Peaches were big business for everyone, not just the farmers. The industry required laborers to plant the seedlings, hoe the weeds, pick the fruit and pack the fruit. Basket manufacturers were needed to supply the carriers for the peaches. The railroads put on special trains during the harvest season to transport to the markets so that peaches picked one day would arrive at the markets in Philadelphia and New York early the next morning. Shippers were rewarded with a free round-trip ticket to New York City in 1884 for every 500 baskets of peaches that were shipped over the Belvidere-Delaware Railroad. It was said that 52,013 baskets of peaches were shipped from the Lambertville station in 1885
The Butterfoss cannery in Lambertville employed a large number of men, women and children and shipped all over the world. Twenty thousand cans of peaches were processed in 1870. In addition, Mr. Butterfoss had stockpiled 150 bushels of peach stones, to be used for fuel, and a barrel of peach brandy, made from the peach peelings.

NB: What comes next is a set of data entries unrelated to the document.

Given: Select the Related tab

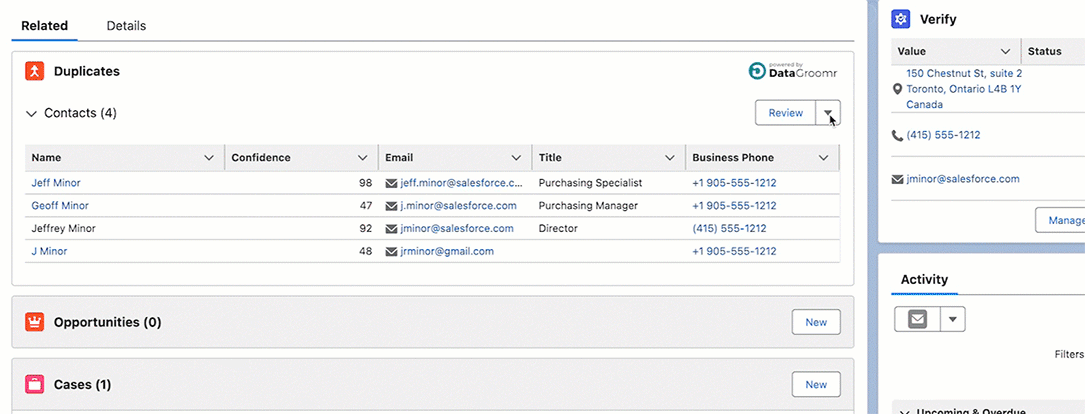Looking at the screenshot, I should coord(44,26).
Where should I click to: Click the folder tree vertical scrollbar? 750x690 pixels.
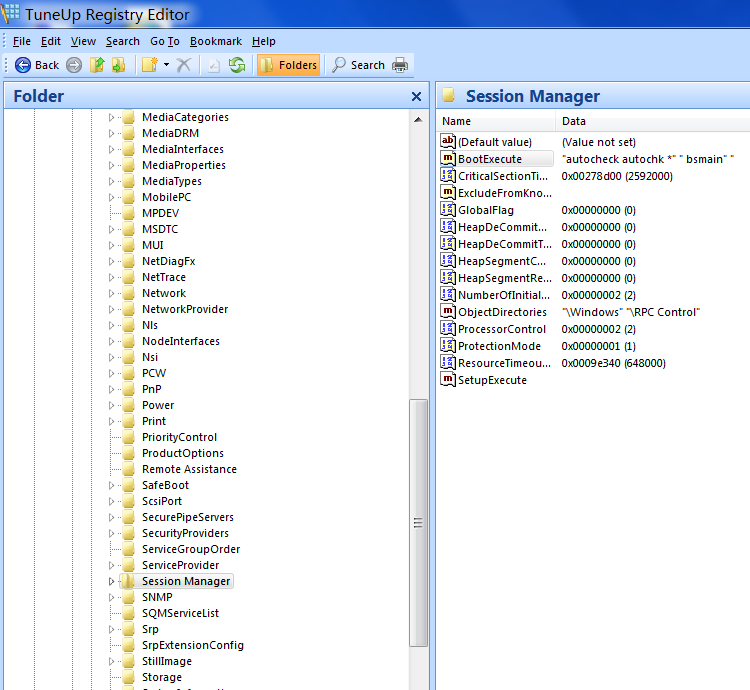point(419,522)
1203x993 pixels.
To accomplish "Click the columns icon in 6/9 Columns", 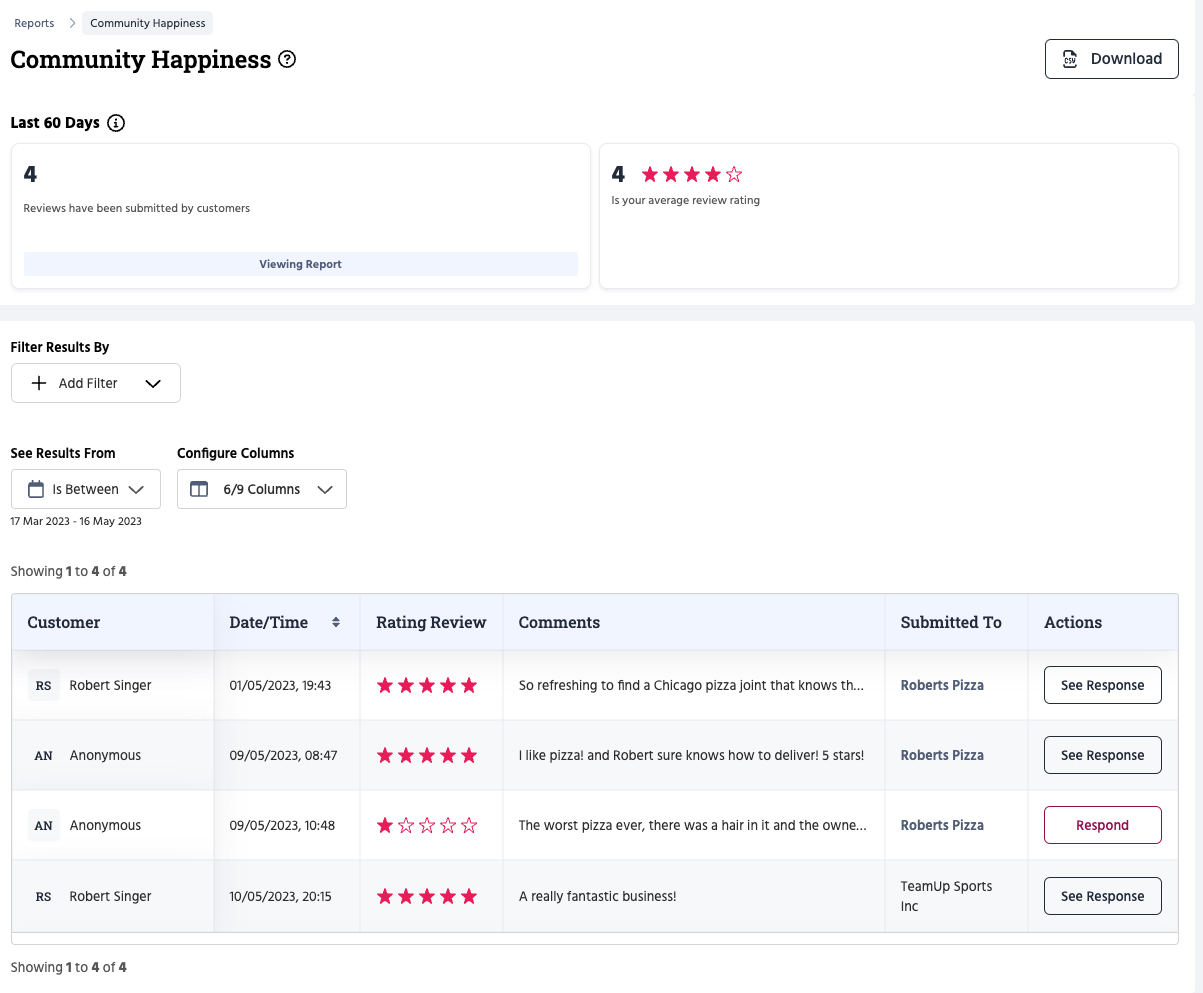I will (199, 489).
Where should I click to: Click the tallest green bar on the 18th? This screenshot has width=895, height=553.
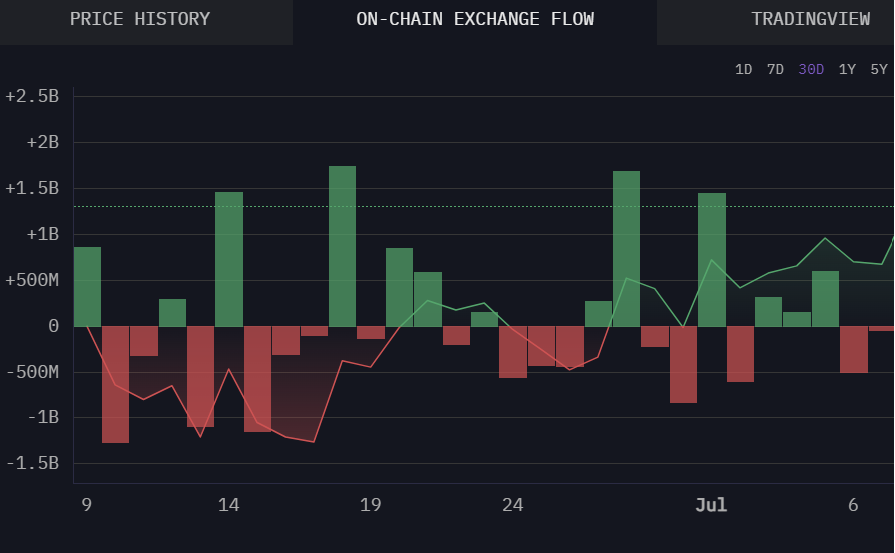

Then there were the nurseries. Dr. George H. Larison planted 3,000 trees on his farm near Sergeantsville and started a nursery in 1852. Six years later, a farm in the Rosemont area was offered for sale that contained a peach orchard with 1,500 trees. The Case brothers advertised in 1867 that they had a thousand young peach trees on their farm a mile from the Stockton depot and wished to sell the season’s plentiful crop of peaches.
Joseph B. Reading, a former Stockton resident, reported in 1875 that his new home at Princess Anne, Md., was shipping 2 million baskets of peaches to large canning factories in Baltimore. Another ex-Stocktonian, Garret S. Bellis, reported that his thousand acres in Littleton, N.C., contained vast peach orchards.
Charles C. Bowne of Delaware Township advertised that he had 20,000 peach trees for sale in March 1881 and, a week later, Jacob S. Dalrymple advertised that he had 20,000 peach trees for sale at his Stockton Nurseries.
J. B. Sherman of Stockton reported peaches stolen from his orchard and the Stockton correspondent to The Beacon warned would-be thieves that Mr. Sherman "keeps a double-barreled gun and will be on the watch hereafter." Hiram Deats had a large part of his farm at Brookville planted with peach trees in 1887. That same year newspapers reported that a paper peach basket had been invented that would "lessen the hardships of the new law requiring prepayment for all baskets in the hands of dealers or housekeepers." Peach growers were unhappy in 1887 because the commission merchants had made the decision not to return "empties" to the peach farmers. This would cut down on the farmer’s profit and may have been one of the reasons that peach exchanges began springing up, enabling the farmers to act as their own commission merchants.
An advertisement began showing up in the weekly newspapers in 1887 for a machine that would "evaporate" peaches. For a modest investment of $500 or $1,000, the American Manufacturing Co. would supply the celebrated American Evaporator (Inclined Flue) with which the farmer could begin business on his farm or in a village with the help of a work force of boys and girls to prepare the fruit for the machines. A factory "operated under reasonable management after our instructions" was guaranteed to pay the costs of the business and earn a dividend of 50 to 200 percent. What farmers could resist? There were good years and bad years. Sometimes the weather wouldn’t cooperate and the crop was small; sometimes the crop was so big that the market was glutted and prices dropped. Sometimes the price paid for the peaches did not cover the expenses. The ground on which the peach trees were planted became exhausted and the trees would not yield. The San Jose scale appeared and the peach borer killed the rest of the trees. By 1902 the career of the peach grower in Hunterdon County was on the decline and miles and miles of peach trees were gone from the area.